EXERCISE REQUIREMENTS:
In the entries below, how many lines include "icon"? Reply with the number and nothing more.

RECORDS PROVIDED:
*** Block opens ***

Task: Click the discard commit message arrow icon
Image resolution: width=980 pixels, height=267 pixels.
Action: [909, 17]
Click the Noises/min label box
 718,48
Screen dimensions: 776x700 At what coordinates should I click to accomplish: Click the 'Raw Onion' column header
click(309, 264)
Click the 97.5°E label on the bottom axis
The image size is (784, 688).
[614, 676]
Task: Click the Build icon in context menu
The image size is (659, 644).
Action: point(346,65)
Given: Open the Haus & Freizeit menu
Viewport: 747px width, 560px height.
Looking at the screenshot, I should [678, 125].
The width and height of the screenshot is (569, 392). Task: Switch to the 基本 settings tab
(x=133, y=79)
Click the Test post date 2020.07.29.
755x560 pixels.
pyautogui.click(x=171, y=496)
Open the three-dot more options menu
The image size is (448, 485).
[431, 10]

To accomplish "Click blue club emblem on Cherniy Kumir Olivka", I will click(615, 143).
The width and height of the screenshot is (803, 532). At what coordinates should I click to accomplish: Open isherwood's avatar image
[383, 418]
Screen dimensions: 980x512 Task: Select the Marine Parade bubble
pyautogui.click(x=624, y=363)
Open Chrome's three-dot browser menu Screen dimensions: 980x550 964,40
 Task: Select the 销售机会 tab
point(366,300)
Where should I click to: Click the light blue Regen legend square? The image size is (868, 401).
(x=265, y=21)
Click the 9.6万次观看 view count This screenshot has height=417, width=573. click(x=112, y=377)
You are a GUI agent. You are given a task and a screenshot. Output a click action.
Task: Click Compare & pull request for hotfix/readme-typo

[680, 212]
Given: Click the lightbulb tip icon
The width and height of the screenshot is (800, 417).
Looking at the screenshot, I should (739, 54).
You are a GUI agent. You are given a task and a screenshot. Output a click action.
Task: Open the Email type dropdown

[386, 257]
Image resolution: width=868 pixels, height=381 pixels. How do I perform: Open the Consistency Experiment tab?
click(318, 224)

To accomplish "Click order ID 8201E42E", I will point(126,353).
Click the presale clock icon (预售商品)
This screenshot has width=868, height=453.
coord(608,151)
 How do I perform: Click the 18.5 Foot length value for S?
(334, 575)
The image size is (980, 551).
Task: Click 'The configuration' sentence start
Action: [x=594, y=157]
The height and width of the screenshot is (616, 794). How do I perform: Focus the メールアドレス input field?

*** Block closes ***

ANSWER TO THIS TASK:
4